Photos of Jupiter from NASA’s new space telescope are a teaser of upcoming solar system images
After dazzling the world with the first images from the mighty James Webb Space Telescope this week, NASA released even more photos from the observatory yesterday, this time images of our own solar system. The space agency revealed telescope images of the planet Jupiter, as well as an asteroid, used as reference targets when teams of engineers calibrated the observatory’s instruments.
The images serve as a small teaser of the images we should be getting from our solar system in the months and years to come. The James Webb Space Telescope, or JWST, may be known for its ability to peer into some of the deepest recesses of the Universe, but scientists will also use the telescope to study our own cosmic neighborhood in greater detail.
Because these images of Jupiter were used as guides for JWST engineers, they aren’t as bright as the highly processed color photos NASA released this week of distant nebulae and galaxies. But the images show the kind of precision we can expect from JWST’s images of the outer solar system. Jupiter’s signature storm feature, the Great Red Spot, is clearly visible in the photos, along with the planet’s icy moon, Europa. And Jupiter’s thin rings, which often go unnoticed in images of the gas giant, make a very faint appearance.

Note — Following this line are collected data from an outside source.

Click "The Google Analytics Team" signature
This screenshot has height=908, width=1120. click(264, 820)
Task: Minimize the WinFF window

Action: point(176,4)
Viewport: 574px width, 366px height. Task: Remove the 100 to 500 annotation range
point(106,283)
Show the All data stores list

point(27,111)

The images prove that JWST will be able to see relatively faint objects like the rings and moons surrounding particularly bright planets in our outer solar system, like Jupiter and Saturn. And that’s going to be useful in our ongoing hunt for any signs of near-Earth life. For example, scientists believe that Europa and Enceladus, Saturn’s icy moon, harbor liquid oceans beneath their crust, reservoirs that could hold the right materials for life to exist. JWST may be able to observe these moons and any plumes of icy water erupting below their surfaces, according to NASA.

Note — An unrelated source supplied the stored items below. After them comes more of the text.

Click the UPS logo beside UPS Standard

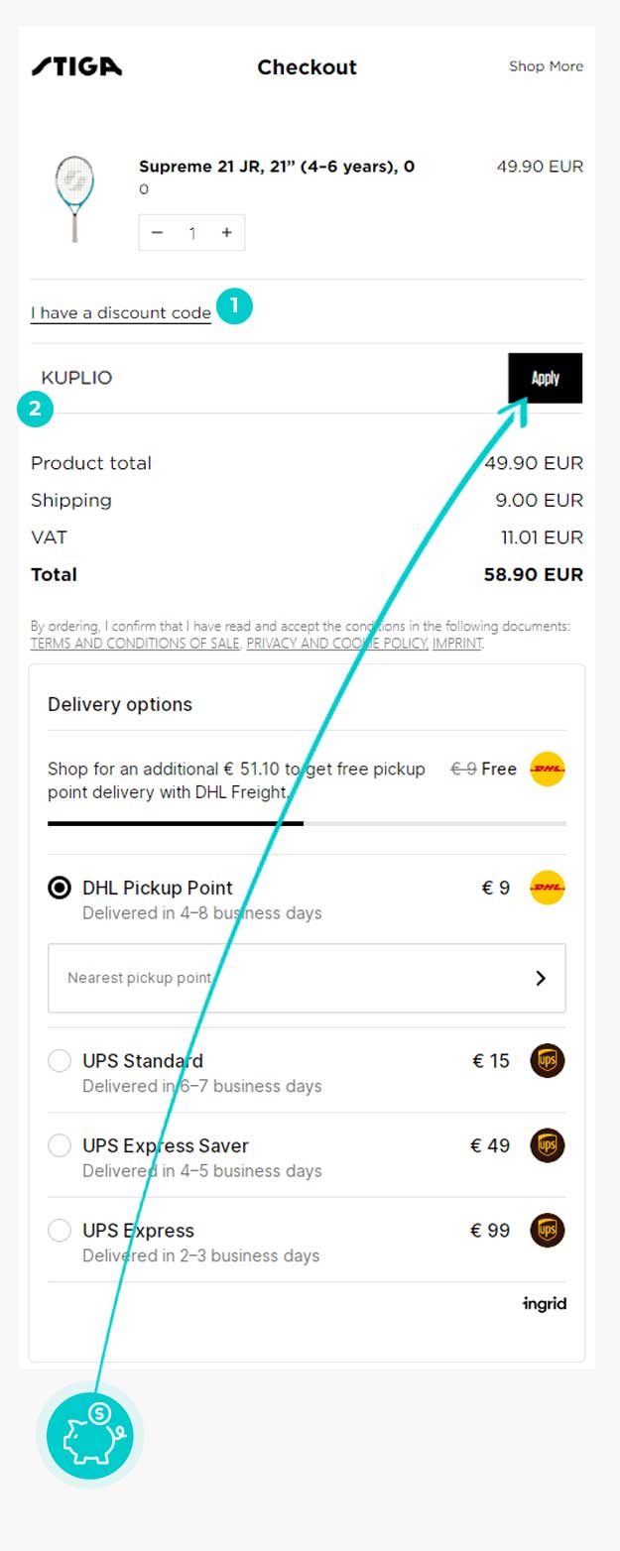[x=547, y=1061]
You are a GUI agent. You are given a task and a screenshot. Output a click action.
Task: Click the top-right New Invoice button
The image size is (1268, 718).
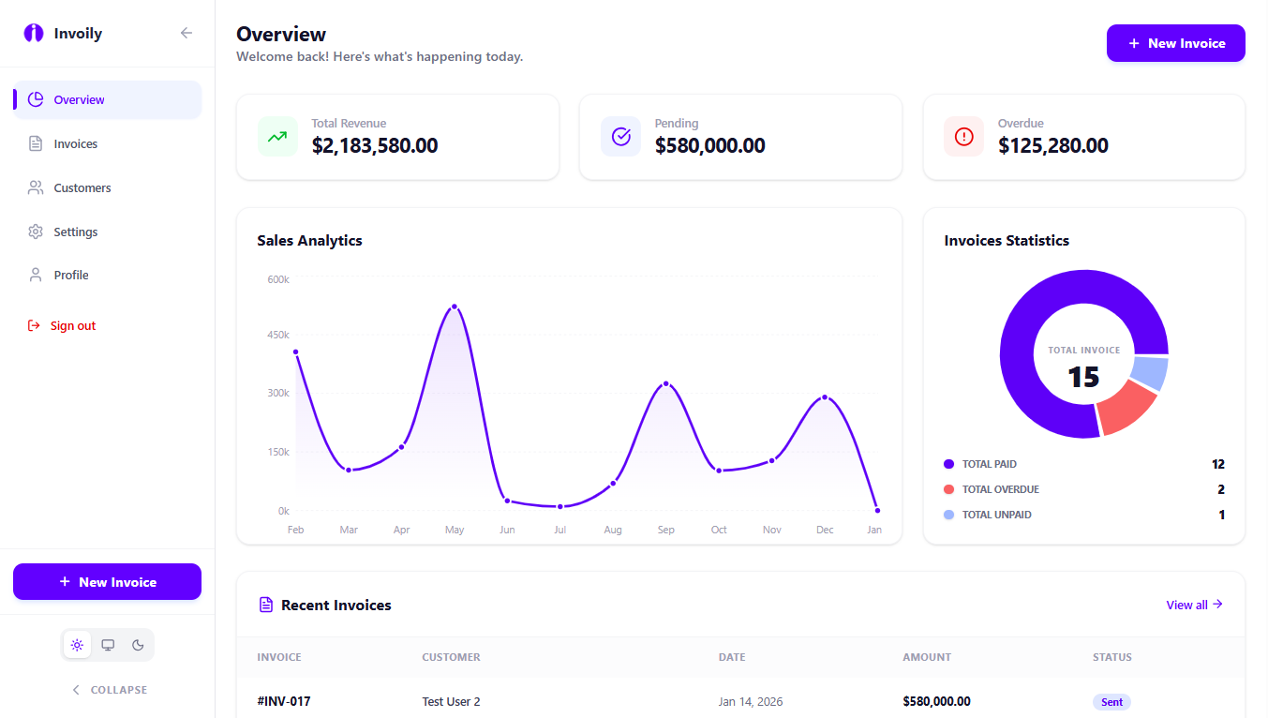1175,43
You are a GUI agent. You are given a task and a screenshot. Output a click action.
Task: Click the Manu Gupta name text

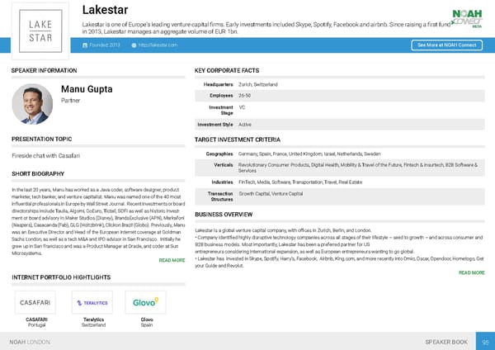pyautogui.click(x=88, y=89)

Photos of an asteroid released by NASA also show JWST’s ability to track fast-moving objects. Scientists want to use the observatory to track objects like asteroids, comets, etc. To test this capability, the commissioning team locked onto an asteroid in the asteroid belt between Mars and Jupiter, proving they could keep tabs on it with JWST. Ultimately, they discovered that the observatory could track objects moving twice as fast as they expected to be able to track. It’s “similar to photographing a turtle crawling when you’re standing a mile away”, NASA wrote in a blog post.